I may not have found it because I’m an outsider in math.
P.S. I came across a video on YouTube about higher infinity and happened to come here and see your novel about absolute infinity.
I don’t understand much of your idea of infinity, but the world of your novel is very mysterious and wonderful.
April 15th, 2022 at 1:37 pm
I saw another article of yours.
[How To Write: What SF Writers Want]
This article left a big impression on me, but I will write my thoughts here because the comments are blocked.
Of course, what I felt may not be what you intended.
The four main categories of Sf and their subcategories were very impressive.
Among them, I was particularly impressed by the immortal.
It made me realize how stereotypical I thought of immortality was.
Genetic immortality, artistic immortality, social immortality, and racial immortality taught me the immortality of a dead state.
(The metaphor is strange, but by the way, four kinds of immortality are not the state in which I stand and breathe.)
Spacetime immortality was fascinating that there could be this form of immortality depending on the way you look at the world.
Mathematical immateriality, I’m sorry.
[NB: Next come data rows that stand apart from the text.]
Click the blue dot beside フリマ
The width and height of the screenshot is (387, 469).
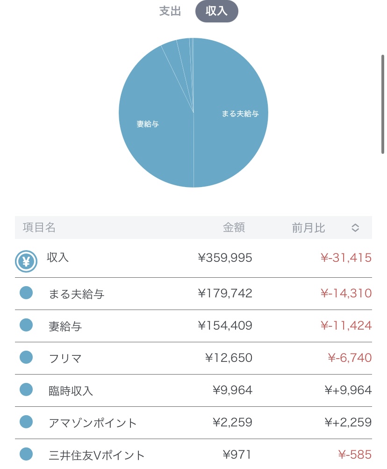pos(26,357)
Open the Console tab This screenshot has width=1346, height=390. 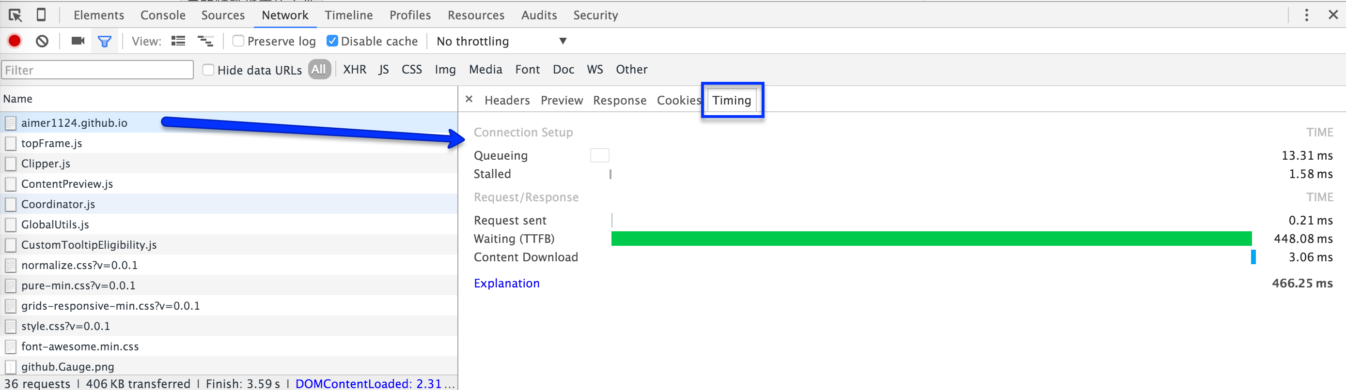point(163,15)
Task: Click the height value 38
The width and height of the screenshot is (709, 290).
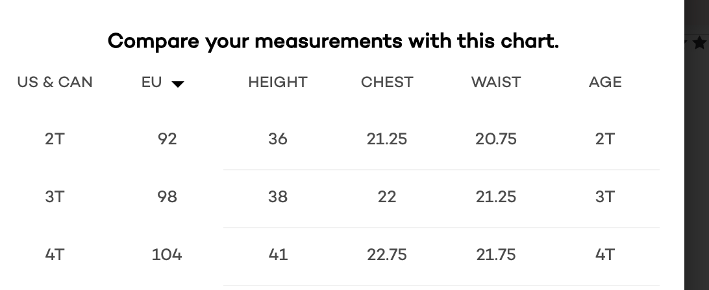Action: (278, 196)
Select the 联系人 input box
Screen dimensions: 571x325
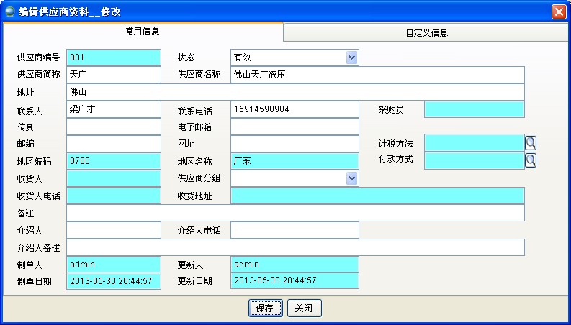click(x=113, y=109)
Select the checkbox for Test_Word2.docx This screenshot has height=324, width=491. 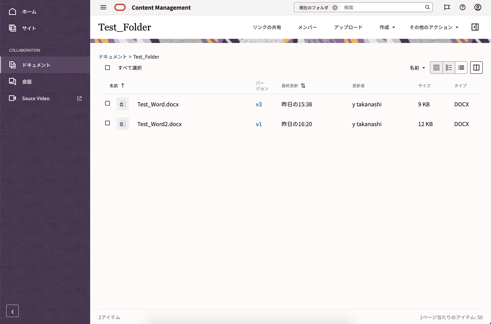[x=107, y=123]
I don’t understand this.
What state does it exist as a mathematical possibility? And what can you do?
Mystical immortality may be a very high level of immortality.
I don’t think everything that harms us can harm this level of immortality unless it’s God.
P.S.After writing all these comments, I realized that there must be a reason why you blocked the comments.
I’m sorry. If this comment feels uncomfortable to you, I’ll delete it.
May 30th, 2022 at 12:40 pm
“I always try to get the ring of ripples right.”
Alas, you will never succeed! The ripples will always be fractally imperfect!